• _Directions for this task_
Copy these lines word for word, starting at the line that contains "https://doi.org/10.1087/095315108X378776 (749, 595)" and stopping after the line that contains "Jangtse (China) (521, 545)".

• _Entries_
•••••

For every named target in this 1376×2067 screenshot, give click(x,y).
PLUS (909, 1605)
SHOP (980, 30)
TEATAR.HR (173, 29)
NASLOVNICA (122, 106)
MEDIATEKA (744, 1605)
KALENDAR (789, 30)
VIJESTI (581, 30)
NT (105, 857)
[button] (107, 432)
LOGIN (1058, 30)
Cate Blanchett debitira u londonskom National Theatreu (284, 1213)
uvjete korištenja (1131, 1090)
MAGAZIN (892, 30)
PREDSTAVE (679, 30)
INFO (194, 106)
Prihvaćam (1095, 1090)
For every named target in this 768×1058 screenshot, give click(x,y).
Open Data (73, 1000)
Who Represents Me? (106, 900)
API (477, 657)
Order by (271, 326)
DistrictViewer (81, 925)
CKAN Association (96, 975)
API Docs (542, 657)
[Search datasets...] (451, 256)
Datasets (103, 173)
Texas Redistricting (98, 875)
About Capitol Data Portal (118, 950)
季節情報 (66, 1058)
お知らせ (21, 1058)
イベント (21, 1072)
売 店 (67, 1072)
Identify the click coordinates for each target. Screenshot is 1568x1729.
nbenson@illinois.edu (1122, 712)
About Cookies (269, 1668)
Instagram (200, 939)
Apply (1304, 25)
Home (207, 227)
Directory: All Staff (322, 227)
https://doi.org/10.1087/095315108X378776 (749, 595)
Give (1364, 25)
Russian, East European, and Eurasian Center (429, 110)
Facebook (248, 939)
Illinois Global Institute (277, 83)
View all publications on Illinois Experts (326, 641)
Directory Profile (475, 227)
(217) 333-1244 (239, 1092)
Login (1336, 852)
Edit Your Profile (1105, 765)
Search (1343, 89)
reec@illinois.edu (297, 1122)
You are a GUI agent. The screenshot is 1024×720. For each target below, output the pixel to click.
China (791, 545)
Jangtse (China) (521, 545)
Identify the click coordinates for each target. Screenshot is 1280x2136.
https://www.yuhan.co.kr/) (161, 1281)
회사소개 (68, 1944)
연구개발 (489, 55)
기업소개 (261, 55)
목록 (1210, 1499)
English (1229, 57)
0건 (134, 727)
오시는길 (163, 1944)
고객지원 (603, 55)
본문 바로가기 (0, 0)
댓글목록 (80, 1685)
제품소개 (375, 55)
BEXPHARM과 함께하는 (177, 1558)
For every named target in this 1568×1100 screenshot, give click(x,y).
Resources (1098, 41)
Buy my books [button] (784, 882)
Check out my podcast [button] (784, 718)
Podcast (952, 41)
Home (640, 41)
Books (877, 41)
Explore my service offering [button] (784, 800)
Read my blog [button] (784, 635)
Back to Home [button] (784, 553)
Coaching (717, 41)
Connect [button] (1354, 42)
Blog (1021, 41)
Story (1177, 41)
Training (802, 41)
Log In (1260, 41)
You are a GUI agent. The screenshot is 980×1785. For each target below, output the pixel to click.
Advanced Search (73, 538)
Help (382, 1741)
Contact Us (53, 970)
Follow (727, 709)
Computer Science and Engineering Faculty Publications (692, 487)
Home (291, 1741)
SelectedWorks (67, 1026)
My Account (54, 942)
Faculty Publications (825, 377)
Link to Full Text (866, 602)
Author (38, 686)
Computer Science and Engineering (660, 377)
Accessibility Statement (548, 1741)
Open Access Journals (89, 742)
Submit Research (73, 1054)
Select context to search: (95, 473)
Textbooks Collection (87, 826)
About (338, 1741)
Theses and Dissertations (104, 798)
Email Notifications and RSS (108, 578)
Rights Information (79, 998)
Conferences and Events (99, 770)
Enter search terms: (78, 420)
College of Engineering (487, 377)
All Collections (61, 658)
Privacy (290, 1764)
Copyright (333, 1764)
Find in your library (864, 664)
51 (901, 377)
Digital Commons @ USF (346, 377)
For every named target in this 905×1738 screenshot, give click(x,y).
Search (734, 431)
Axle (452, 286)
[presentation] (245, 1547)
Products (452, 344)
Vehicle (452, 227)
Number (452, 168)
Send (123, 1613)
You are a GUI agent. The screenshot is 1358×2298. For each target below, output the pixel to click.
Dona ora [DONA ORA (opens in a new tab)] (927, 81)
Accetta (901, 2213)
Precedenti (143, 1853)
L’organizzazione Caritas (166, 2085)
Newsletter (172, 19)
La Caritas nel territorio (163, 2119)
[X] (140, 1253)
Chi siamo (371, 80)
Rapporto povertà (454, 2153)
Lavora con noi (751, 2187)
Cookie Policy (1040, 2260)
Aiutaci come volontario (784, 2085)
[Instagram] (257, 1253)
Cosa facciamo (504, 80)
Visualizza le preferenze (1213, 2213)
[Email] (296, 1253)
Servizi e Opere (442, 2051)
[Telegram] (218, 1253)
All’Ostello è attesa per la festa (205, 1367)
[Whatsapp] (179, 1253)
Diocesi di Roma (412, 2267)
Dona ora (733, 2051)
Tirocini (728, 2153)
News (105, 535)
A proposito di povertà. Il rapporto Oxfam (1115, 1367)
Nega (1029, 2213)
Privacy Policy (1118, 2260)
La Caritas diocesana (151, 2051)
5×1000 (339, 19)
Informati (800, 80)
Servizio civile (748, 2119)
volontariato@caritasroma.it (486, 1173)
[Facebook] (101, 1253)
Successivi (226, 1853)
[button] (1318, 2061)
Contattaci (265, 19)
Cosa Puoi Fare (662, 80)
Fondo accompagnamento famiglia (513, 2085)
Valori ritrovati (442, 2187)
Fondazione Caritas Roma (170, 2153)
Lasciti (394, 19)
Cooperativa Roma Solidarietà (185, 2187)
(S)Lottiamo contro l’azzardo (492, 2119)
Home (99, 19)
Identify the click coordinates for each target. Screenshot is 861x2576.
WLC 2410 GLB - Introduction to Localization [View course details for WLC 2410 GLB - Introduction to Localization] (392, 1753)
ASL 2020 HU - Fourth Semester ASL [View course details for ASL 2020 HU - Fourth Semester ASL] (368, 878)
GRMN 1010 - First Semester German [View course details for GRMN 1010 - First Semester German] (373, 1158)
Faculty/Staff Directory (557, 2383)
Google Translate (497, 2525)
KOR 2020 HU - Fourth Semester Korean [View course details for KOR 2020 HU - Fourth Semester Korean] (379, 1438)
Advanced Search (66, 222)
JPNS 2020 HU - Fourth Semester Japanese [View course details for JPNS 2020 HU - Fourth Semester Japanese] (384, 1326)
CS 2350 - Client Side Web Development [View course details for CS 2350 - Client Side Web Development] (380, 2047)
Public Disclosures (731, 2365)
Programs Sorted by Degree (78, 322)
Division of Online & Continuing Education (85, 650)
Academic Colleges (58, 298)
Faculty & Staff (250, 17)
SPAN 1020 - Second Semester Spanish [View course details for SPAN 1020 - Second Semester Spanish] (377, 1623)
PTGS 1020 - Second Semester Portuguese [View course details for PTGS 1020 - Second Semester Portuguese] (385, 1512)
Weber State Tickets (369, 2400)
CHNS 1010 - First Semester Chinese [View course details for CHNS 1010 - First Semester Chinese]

•••••

• _Final result_
https://doi.org/10.1087/095315108X378776 (749, 595)
Give (1364, 25)
Russian, East European, and Eurasian Center (429, 110)
Facebook (248, 939)
Illinois Global Institute (277, 83)
View all publications on Illinois Experts (326, 641)
Directory Profile (475, 227)
(217) 333-1244 (239, 1092)
Login (1336, 852)
Edit Your Profile (1105, 765)
Search (1343, 89)
reec@illinois.edu (297, 1122)
You are a GUI agent. The screenshot is 1024×720. For each target below, output the pixel to click.
China (791, 545)
Jangtse (China) (521, 545)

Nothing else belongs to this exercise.